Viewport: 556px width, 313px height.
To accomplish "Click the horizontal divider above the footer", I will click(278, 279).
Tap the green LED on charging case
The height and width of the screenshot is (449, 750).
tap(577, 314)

> WHAT YOU SHOULD DO: In full and without changes, repeat the listing.

> ANSWER BOX:
Viewport: 556px width, 313px height.
To accomplish "Click the horizontal divider above the footer", I will click(278, 279).
Tap the green LED on charging case
The height and width of the screenshot is (449, 750).
tap(577, 314)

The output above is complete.